Un seul regard suffit à lui faire comprendre pourquoi. Construite dans les contreforts de la montagne, appuyée contre le roc, la cité kavalar était une forteresse massive, aux murs épais, avec d’étroites fenêtres en forme de meurtrières. Même les tours qui s’élevaient derrière ses remparts avaient quelque chose de profondément imposant. Bientôt, la montagne les surplomba, sa pierre sombre ensanglantée par la réfraction de la lumière. Ce n’étaient cependant pas les lumières de la ville elle-même qui s’y reflétaient, mais celles des murs et des rues de Larteyn, qui se consumaient d’un terne feu intérieur.
« De la pierrelueur, expliqua Gwen. Elle absorbe la lumière pendant la journée et la restitue une fois la nuit tombée.
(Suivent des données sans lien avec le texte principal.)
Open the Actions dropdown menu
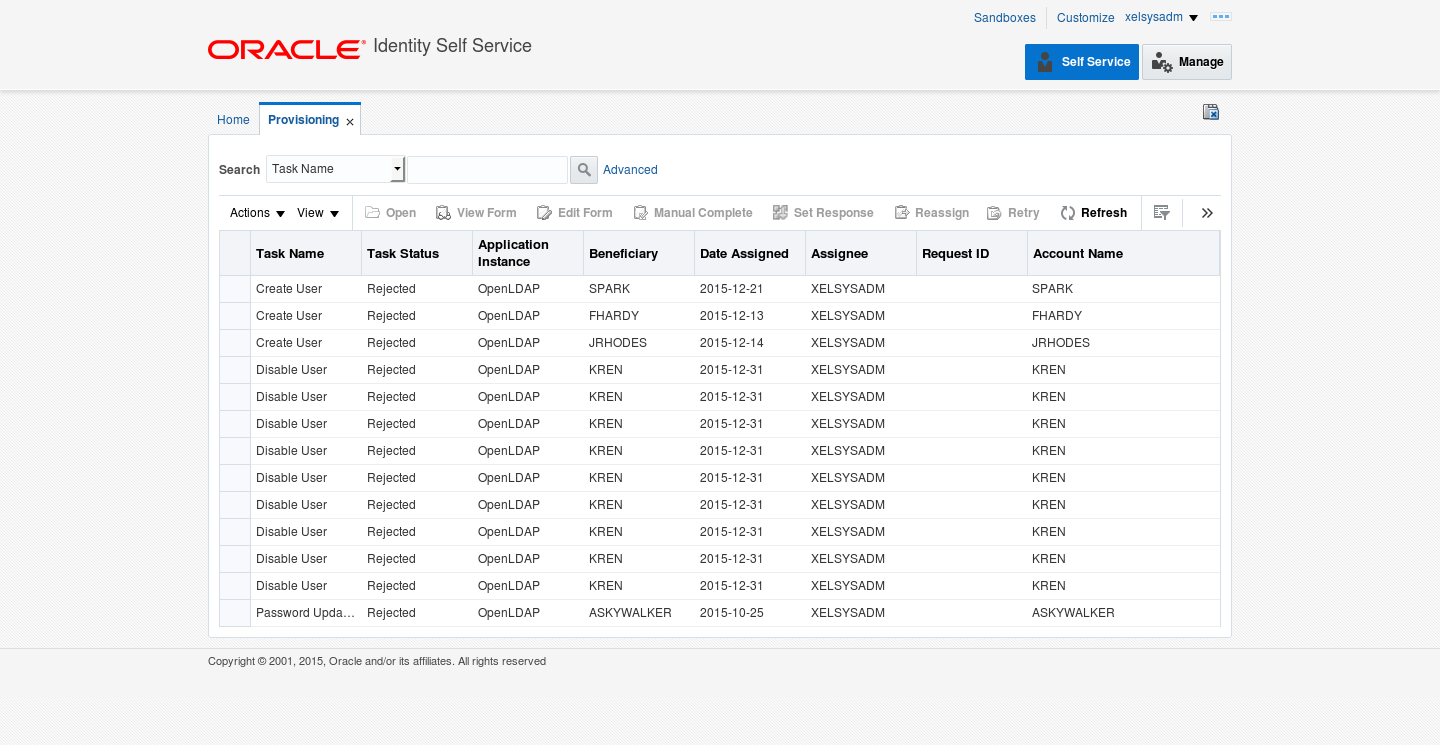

On l’utilise surtout en joaillerie, sur Haut Kavalaan, mais c’est par tonnes que les Kavalars l’ont transportée jusqu’ici à l’occasion du Festival.
— Baroque grandiose, fit Ruark. Du kavalar grandiose. » Dirk se contenta de hocher la tête.
« Il aurait fallu que tu la voies à l’époque, dit Gwen. Larteyn absorbait la lueur des sept soleils ; toute la chaîne de montagnes en était illuminée durant la nuit. On aurait dit une dague de feu. Les pierres s’assombrissent, à présent. La Roue s’éloigne d’heure en heure. Dans dix ans, cette cité sera aussi sombre que du charbon.
— Elle me semble bien modeste, fit remarquer Dirk.